My husband recently came across an article that discussed a study which found that children don't only learn science in the classroom. They also learn from experiencing places like the zoo and from (hold onto your hats) talking with their parents. We had a good laugh over the irony in that statement but it did make me think about what my children are learning from "talking" to us. We don't use curriculum for literature, social studies, or science. We read a lot, and we discuss all kinds of topics with our children. We talk about the books they've read and about what we've read. We discuss politics, far-off places and religion. The newest issue of Popular Science is always a favorite subject (my boys love Popular Science but I highly recommend tearing out the ad section or your children may get more of an education then you want).

Dinner time is often a place for spontaneous discussions. Last night Thinker started us out with a random, "If water is just hydrogen and oxygen, can you split it and get oxygen?" That question lead to a discussion on hydrogen-assisted vehicles and then onto scuba rebreathers. That is a chemistry lesson no one is likely to forget! In my opinion this is the very best way to learn. I am amazed by the things my children know that we've never "studied". The thing is, until recently I never considered these discussions to part of my children's "education". I guess sometimes it's good to take a step back and look at the all the things you're teaching your children without even meaning to.

Monday, December 14, 2009

Learner's Block?

Is there such a thing as learner's block? If there is, I feel like my family has a very bad case of it right now. Maybe it’s the cold weather/snow we’ve had recently that’s kept us cooped up in the house (we live in a 900 sq ft apartment, being in the house for consecutive days is enough to drive anyone crazy). Maybe it’s that Sponge has been sick. Maybe it’s that Aaron has been spending a lot of time doing school work to gear up for finals. Maybe it’s because we’ve been swamped with apartment complex business. Or maybe it’s some combination of all of the above. I don’t know. But we’re stuck.

Scientist and Sponge are still really young, so we don’t have a “curriculum” that we follow with them. But we do try to include learning into our everyday routine. Reading stories together tops our list of most popular educational activities; at least until recently. And maybe this is what’s frustrating me the most, and why I feel like we aren’t getting anywhere. Scientist has decided to assert his two year old independence and now insists that HE be the one to read when we do stories. He wants to read, fantastic! Only one problem…he can’t. Which results in the three of us sitting somewhere, with Scientist holding the book turning random pages in any order, and me trying frantically to remember the story, even though I can’t see the page to read it, and all of us getting frustrated, bored, or both within minutes and story time coming to an abrupt halt.

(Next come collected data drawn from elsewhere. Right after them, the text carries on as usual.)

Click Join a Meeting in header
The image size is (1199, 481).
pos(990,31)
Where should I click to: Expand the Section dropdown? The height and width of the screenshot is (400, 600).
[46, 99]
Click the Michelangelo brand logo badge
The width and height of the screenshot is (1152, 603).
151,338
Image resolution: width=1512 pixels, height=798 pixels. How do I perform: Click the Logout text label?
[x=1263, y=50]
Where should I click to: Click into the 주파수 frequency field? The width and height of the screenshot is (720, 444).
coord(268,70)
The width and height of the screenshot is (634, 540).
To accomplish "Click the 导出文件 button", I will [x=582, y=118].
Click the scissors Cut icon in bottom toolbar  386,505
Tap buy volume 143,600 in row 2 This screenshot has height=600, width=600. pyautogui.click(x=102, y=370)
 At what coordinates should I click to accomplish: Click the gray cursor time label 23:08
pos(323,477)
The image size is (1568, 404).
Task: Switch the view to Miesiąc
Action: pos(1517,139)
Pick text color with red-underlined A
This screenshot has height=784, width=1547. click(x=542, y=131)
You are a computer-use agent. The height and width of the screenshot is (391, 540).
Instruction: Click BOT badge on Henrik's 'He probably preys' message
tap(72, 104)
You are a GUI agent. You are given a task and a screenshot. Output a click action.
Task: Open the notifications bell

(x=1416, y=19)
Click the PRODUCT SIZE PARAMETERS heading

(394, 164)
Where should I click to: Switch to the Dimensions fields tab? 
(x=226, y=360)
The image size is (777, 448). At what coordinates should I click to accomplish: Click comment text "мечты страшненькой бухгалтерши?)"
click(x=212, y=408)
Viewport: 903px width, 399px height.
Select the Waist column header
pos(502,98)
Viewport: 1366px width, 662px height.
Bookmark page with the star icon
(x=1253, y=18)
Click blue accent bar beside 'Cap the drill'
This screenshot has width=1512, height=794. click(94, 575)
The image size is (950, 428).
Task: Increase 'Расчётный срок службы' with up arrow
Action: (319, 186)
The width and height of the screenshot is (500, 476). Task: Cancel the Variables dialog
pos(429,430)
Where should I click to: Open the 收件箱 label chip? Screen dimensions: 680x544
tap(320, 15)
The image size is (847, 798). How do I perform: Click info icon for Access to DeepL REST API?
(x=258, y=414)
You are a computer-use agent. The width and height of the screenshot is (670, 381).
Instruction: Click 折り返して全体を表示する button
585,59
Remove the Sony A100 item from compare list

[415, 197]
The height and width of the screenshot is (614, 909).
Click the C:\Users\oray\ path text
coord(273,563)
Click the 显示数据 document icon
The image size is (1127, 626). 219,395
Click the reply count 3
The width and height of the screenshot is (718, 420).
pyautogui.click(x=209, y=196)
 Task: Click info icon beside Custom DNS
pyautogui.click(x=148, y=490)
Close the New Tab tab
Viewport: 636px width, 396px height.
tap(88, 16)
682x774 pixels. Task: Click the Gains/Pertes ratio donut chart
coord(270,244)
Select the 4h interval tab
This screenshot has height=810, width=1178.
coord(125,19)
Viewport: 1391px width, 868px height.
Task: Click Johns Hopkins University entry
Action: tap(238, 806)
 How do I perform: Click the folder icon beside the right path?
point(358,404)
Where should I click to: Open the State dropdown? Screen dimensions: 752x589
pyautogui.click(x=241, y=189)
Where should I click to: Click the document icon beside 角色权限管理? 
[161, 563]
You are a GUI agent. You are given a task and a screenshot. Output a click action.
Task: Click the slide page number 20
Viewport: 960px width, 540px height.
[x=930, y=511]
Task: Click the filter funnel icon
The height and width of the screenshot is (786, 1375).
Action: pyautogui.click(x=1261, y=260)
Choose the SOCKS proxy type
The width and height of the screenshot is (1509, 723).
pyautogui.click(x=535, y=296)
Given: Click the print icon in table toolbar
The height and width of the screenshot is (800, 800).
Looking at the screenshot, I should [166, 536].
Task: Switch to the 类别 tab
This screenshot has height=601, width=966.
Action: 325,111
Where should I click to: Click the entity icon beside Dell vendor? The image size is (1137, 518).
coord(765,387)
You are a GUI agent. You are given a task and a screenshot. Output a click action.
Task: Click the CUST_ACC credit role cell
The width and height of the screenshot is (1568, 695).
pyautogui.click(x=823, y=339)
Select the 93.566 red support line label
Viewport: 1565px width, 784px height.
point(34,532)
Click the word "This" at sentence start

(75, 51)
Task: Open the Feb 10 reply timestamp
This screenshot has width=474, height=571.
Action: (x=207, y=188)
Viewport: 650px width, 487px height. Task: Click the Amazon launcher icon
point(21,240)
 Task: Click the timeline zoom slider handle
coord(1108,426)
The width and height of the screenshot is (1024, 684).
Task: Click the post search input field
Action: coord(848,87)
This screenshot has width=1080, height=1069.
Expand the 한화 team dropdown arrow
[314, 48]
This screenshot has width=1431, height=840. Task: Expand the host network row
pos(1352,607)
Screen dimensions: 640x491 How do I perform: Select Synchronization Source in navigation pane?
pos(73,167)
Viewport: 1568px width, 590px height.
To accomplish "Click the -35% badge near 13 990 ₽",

We’re having similar experiences with coloring, play dough, and singing songs.

My more optimistic self tells me that this is just a cycle. That at some point things will pick up again, or something new will come along. While I “wait it out”, I’m keeping my eyes open for new activities, or a twist on some of our old activities. Something. Any ideas?

Friday, December 11, 2009

Interest Lead Education

I've discovered one really big problem with interest lead education-we have too many interests! I find myself constantly sidetracked from current studies by new ideas. I am a creative, scattered person by nature so it is all to easy for me to want to drop everything to learn something new. It seems like everywhere I look I see someone with a wonderful new book to read, a fabulous new topic to study or a great new project idea.

When you strive to teach your children based on their interests you are always looking for some indication that they might want to study something new. I find myself trying to turn every non-fiction book they glance at into a new topic of study. Then I'm perpetually frustrated that we never seem to finish anything, so I'm getting a jump start on the new year and I'm setting three goals to keep our learning on track.

1. We will start each month with a plan for what subjects we want to learn about, we will list key books, projects and field trips that we want to do and I will review the list often to make sure we are on track.

2. When I come across a fabulous new idea during the course of the month I will put it on a list for possible future study. I find writing things down helps to eliminate the constant swirl of ideas in my head!

3. I will not feel guilty about not turning every momentary interest into a unit study.

Reading back through my goals it sounds much more structured then I'm sure it will be but at least it's a place to start! Wish me luck!